WHAT THE EXERCISE ASKS:
Starting at the line with "Region in Detail (396, 645)" and going on through the line with "Ensembl Plants (873, 1012)", reproduce each line in the records below exactly and nothing more.

EXTRACTED DATA:
· · · · · · ·
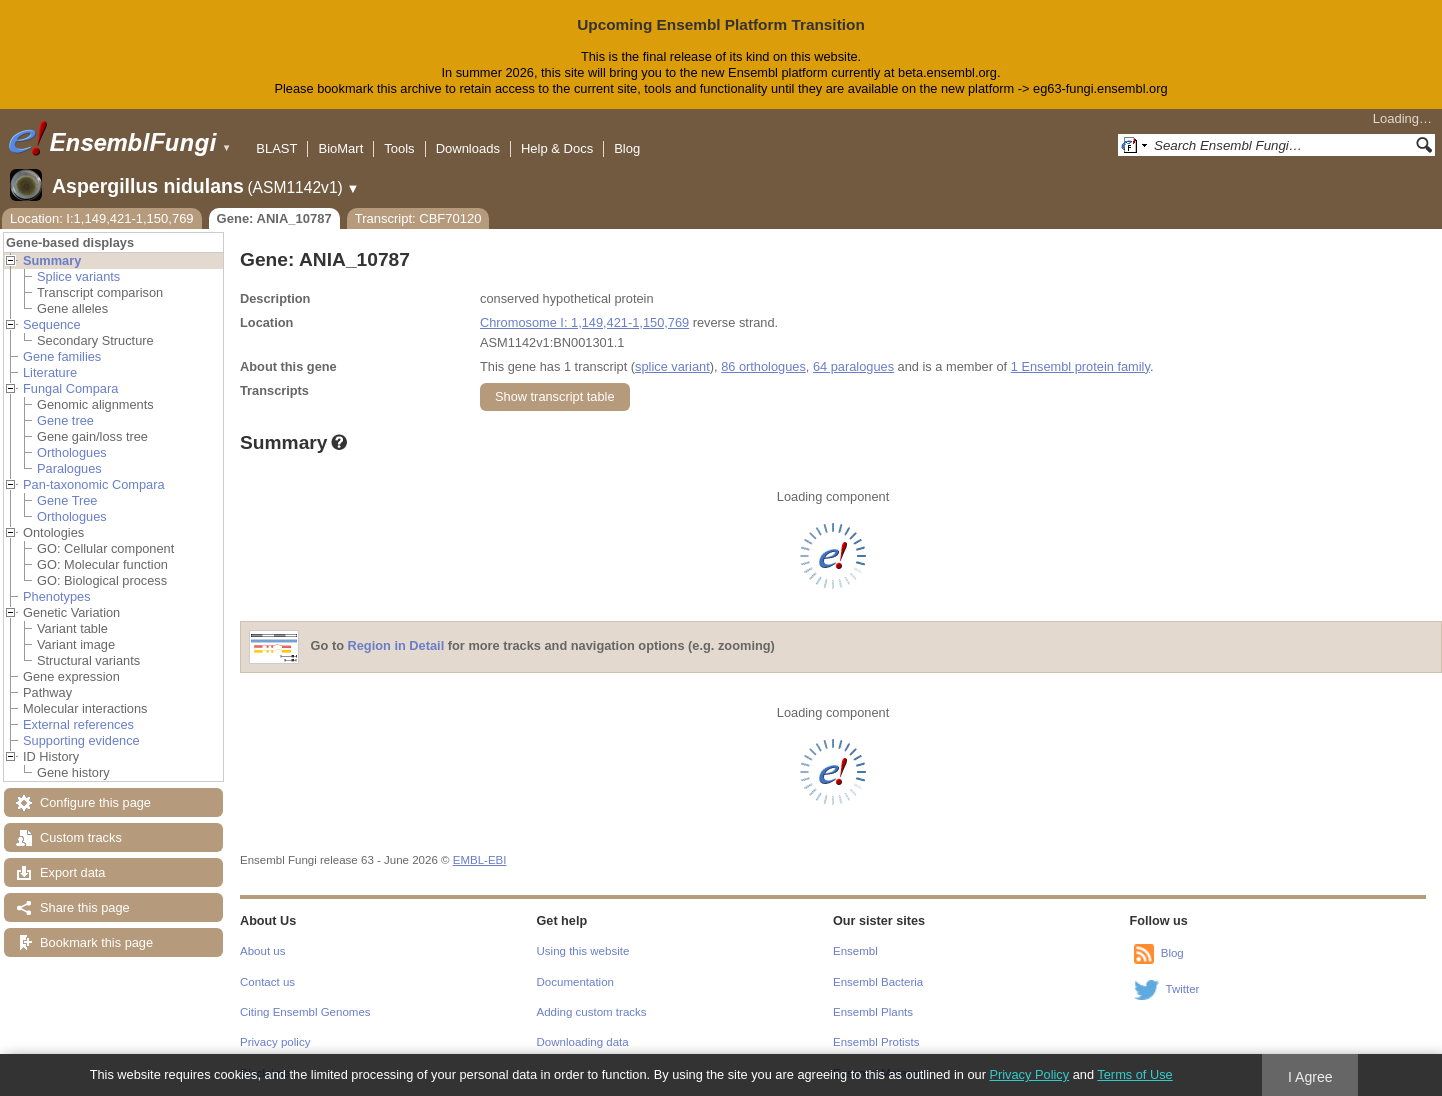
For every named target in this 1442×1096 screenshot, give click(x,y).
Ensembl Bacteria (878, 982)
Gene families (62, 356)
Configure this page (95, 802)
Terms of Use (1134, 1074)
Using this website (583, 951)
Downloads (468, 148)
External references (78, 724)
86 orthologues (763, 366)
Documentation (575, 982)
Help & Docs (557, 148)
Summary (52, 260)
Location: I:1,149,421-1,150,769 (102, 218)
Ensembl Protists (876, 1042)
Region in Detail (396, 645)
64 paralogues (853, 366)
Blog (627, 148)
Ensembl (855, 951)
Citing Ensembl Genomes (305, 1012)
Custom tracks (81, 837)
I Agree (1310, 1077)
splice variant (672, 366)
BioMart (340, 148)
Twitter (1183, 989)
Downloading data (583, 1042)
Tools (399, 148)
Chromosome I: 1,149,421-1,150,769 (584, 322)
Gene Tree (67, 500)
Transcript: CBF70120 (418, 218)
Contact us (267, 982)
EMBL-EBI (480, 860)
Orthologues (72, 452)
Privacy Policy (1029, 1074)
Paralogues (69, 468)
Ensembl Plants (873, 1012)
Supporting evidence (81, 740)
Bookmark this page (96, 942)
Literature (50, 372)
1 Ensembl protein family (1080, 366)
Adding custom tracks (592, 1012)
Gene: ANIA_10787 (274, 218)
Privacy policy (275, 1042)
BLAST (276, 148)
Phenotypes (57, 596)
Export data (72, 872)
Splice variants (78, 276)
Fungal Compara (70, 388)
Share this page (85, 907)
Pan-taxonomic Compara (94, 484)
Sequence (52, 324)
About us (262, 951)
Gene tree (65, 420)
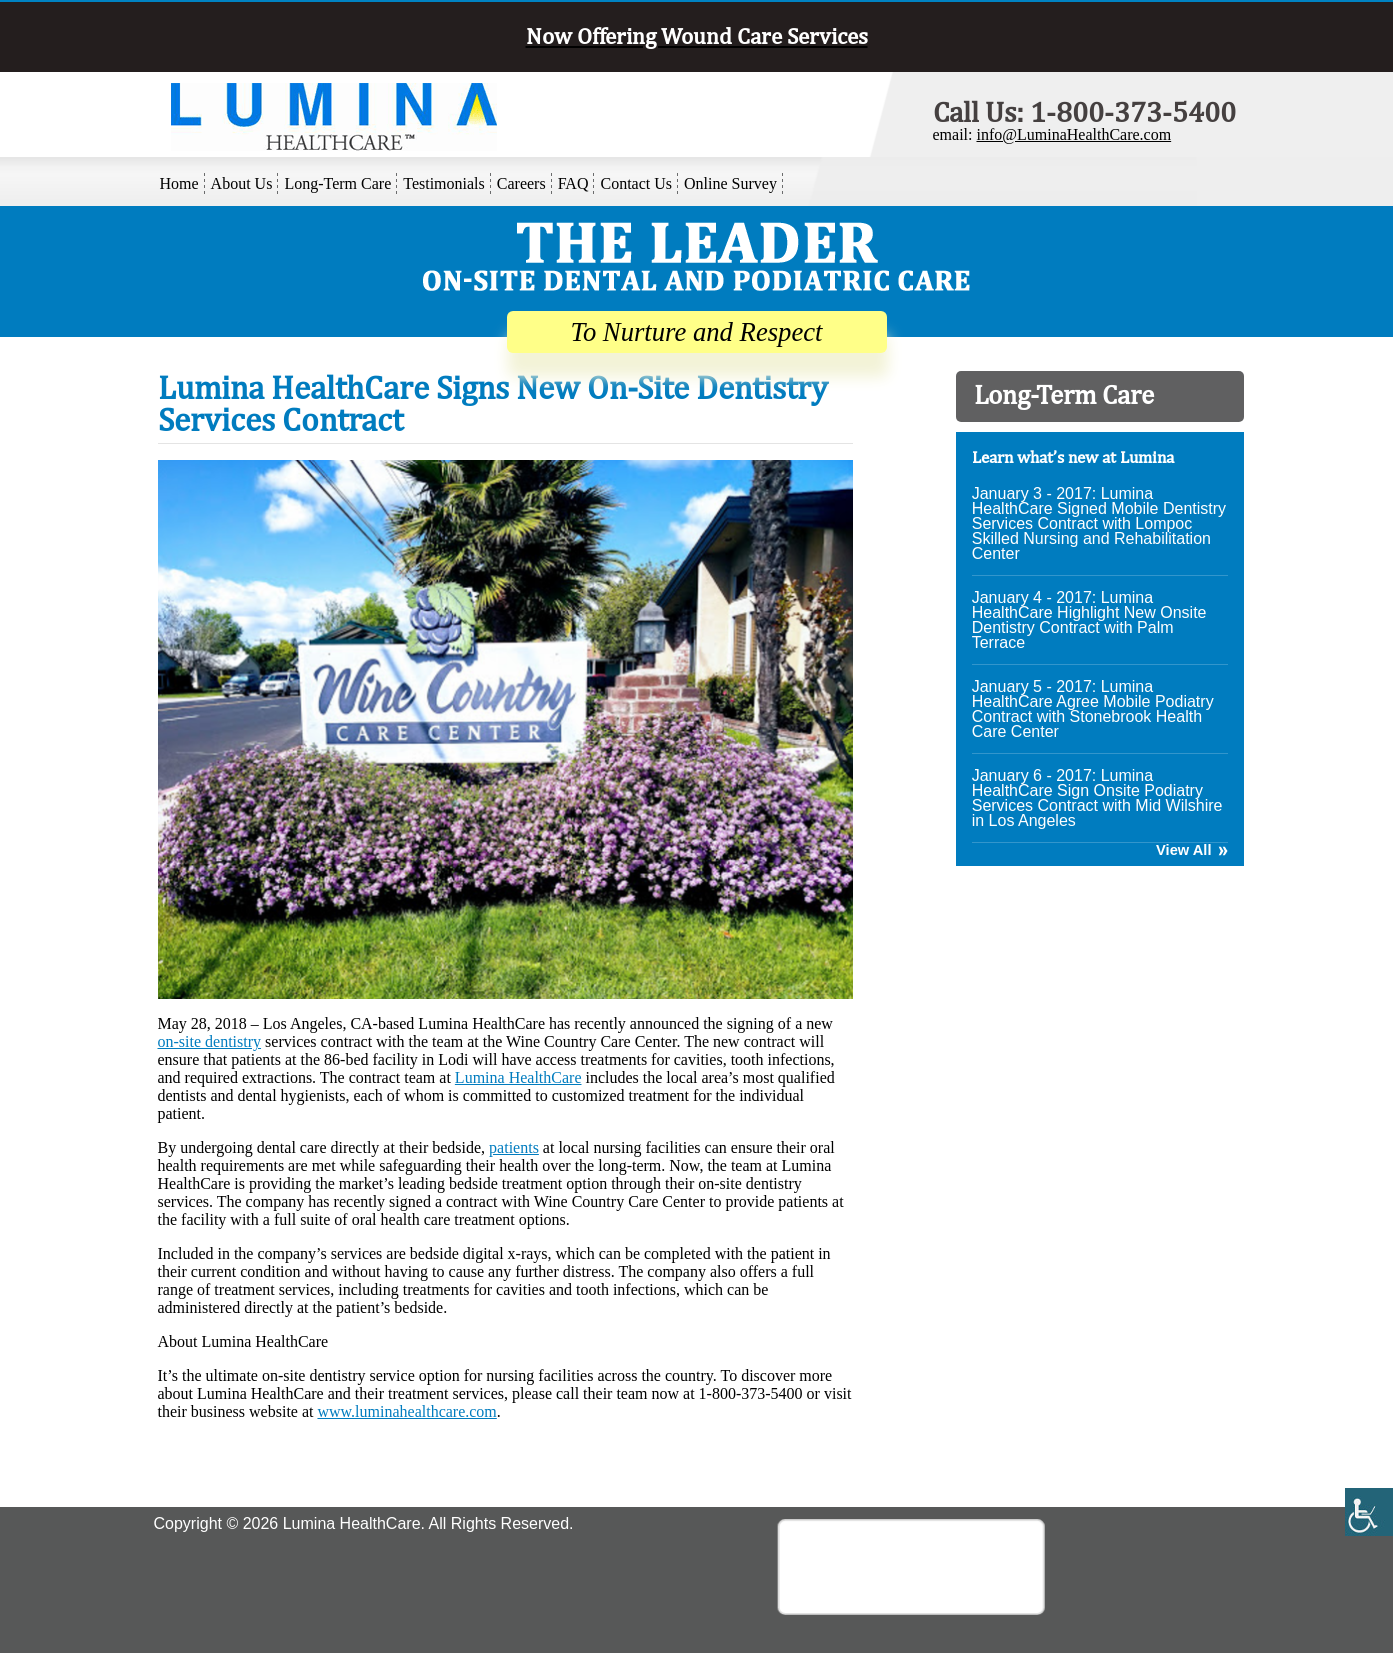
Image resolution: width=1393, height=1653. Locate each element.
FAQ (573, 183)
· · · · · · ·
REPLY:
Region in Detail (396, 645)
64 paralogues (853, 366)
Blog (627, 148)
Ensembl (855, 951)
Citing Ensembl Genomes (305, 1012)
Custom tracks (81, 837)
I Agree (1310, 1077)
splice variant (672, 366)
BioMart (340, 148)
Twitter (1183, 989)
Downloading data (583, 1042)
Tools (399, 148)
Chromosome I: 1,149,421-1,150,769 (584, 322)
Gene Tree (67, 500)
Transcript: CBF70120 (418, 218)
Contact us (267, 982)
EMBL-EBI (480, 860)
Orthologues (72, 452)
Privacy Policy (1029, 1074)
Paralogues (69, 468)
Ensembl Plants (873, 1012)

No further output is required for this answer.